-------- Text section --------
The parathyroid glands are the main source of PTH, although small amounts of its mRNA were recently identified in hypothalamus and spleen (3). PTH synthesis and secretion are tightly controlled by calcium via a membrane-bound calcium-sensing receptor (4), although vitamin D (5, 6) and phosphate (7, 8) also play modulating roles. Under physiological conditions, a portion of the newly synthesized hormone undergoes intraglandular cleavage at a rate that also is regulated by extracellular calcium (9, 10). This cleavage results in the cosecretion of intact PTH and various C-terminal fragments, the predominant forms of which, identified to date, consist of peptides with N-termini located between residues 24 and 43 (11, 12, 13). Secreted intact PTH also undergoes endopeptidic cleavage(s) in peripheral tissues, mainly liver and kidney, by processes that degrade the resulting N-terminal fragments in situ but release additional C-fragments into the circulation (14, 15, 16). As a consequence of their obligatory renal clearance, the concentration of circulating C-terminal PTH (CPTH) fragments increases dramatically in patients with renal failure (17, 18, 19).

Recently, fragments of PTH lacking residues at the extreme N-terminus but otherwise large enough to cross-react with most commercially available intact PTH two-site immunoassays were detected after HPLC fractionation of normal plasma and, at much higher levels, in plasma of patients with advanced renal failure (19). Although their precise structure(s) has not been ascertained, these fragments exhibit chromatographic properties similar to those of synthetic PTH-(7-84) (18). Interestingly, human (h) PTH-(7-84) was recently shown to inhibit the calcemic actions of PTH-(1-84) and PTH-(1-34) in parathyroidectomized animals at doses much lower than would be predicted to effectively antagonize either hormonal form at the PTH1R (20, 21). Thus, these in vivo observations suggest that CPTH fragments might act upon bone cells via one or more mechanisms independent of the PTH1R per se.

The possibility that CPTH fragments (as well as intact PTH) might activate receptors distinct from the PTH1R was first postulated over 2 decades ago when Arber et al. (22) showed that a particular CPTH fragment, PTH-(53-84), possessed biological properties different from those of PTH-(1–34). Subsequent work from several different groups has produced direct evidence that CPTH fragments from within the sequence PTH-(35-84) bind specifically to bone and kidney cells and/or membranes and can exert direct actions on target cells in bone or cartilage. For example, CPTH fragments such as hPTH-(53-84) and hPTH-(60-84) increased alkaline phosphatase activity and expression of mRNAs for both alkaline phosphatase and osteocalcin in bone-derived cells and induced transient increases in cytosolic free calcium in chondrocytes (23, 24, 25, 26). Photoaffinity cross-linking studies to characterize the receptors for CPTH fragments (i.e. CPTHRs) expressed by ROS 17/2.8 osteosarcoma and rPT parathyroid cells were performed by Inomata et al. (27) using radioiodinated (Leu8,18,Tyr34)hPTH-(1-84) and (Tyr34)hPTH-(19-84), neither of which binds well, if at all, to the PTH1R. These studies showed that in ROS 17/2.8 cells, two proteins (80 and 30 kDa) interacted specifically with the radioligands used, whereas in rPT cells, only the 80-kDa protein was observed. Affinity labeling was inhibited by hPTH-(1-84), hPTH-(19-84), and, to a lesser extent, by CPTH fragments that were truncated even further at the N-terminus, whereas hPTH-(1-34) had no effect (27). Recently, hPTH-(7-84) was shown to bind to CPTHRs on ROS 17/2.8 cells with affinity comparable to that of hPTH-(1-84) (21).
--------
Do these statements agree with the text on PTH fragments above? (a) The parathyroid glands are the main source of PTH. (b) In rPT cells, both the 80-kDa and the 30-kDa proteins were observed. (c) Affinity labeling was inhibited by hPTH-(1-34).
-------- Excerpted records --------
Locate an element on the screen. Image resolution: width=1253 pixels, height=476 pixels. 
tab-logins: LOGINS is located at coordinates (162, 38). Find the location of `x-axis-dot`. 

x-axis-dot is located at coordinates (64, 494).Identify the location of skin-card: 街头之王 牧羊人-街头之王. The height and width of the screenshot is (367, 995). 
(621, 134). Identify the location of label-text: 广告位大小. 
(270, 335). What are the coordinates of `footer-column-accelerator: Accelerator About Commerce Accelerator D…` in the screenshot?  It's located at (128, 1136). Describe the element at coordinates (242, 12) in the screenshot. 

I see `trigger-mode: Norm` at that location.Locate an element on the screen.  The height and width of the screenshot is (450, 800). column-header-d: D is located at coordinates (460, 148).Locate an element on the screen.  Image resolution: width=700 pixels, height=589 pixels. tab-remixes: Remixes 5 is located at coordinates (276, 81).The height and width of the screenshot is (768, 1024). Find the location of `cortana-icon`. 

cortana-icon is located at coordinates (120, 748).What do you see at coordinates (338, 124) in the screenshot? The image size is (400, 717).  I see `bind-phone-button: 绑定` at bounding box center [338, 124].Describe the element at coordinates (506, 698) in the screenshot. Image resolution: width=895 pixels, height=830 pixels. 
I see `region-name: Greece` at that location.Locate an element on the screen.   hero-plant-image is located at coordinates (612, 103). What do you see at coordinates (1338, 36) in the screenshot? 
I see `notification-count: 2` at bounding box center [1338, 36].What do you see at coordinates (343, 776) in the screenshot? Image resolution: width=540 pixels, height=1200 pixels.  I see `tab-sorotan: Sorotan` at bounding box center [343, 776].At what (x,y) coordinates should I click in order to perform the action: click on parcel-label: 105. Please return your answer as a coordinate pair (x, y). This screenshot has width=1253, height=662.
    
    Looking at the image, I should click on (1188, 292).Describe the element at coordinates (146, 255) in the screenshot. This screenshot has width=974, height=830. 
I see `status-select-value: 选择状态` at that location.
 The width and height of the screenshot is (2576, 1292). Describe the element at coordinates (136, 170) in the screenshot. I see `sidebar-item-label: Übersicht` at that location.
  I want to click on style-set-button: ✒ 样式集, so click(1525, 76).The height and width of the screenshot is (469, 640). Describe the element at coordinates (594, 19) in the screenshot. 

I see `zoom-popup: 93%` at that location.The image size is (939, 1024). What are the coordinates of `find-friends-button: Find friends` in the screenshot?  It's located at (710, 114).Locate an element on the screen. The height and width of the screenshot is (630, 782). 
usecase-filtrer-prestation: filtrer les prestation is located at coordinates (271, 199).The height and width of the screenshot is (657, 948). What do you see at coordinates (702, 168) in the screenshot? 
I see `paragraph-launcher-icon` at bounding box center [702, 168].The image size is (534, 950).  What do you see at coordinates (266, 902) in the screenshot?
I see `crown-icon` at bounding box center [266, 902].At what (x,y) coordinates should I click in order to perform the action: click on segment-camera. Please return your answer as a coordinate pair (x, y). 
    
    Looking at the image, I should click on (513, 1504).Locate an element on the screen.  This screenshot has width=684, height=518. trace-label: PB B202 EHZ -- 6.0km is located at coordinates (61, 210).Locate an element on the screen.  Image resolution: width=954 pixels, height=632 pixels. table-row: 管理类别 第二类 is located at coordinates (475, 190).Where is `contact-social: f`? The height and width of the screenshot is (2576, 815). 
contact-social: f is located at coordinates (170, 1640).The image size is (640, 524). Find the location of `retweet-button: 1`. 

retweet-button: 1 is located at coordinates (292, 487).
--------
- [Written solution]:
(a) Yes: "The parathyroid glands are the main source of PTH"
(b) No: "whereas in rPT cells, only the 80-kDa protein was observed"
(c) No: "whereas hPTH-(1-34) had no effect"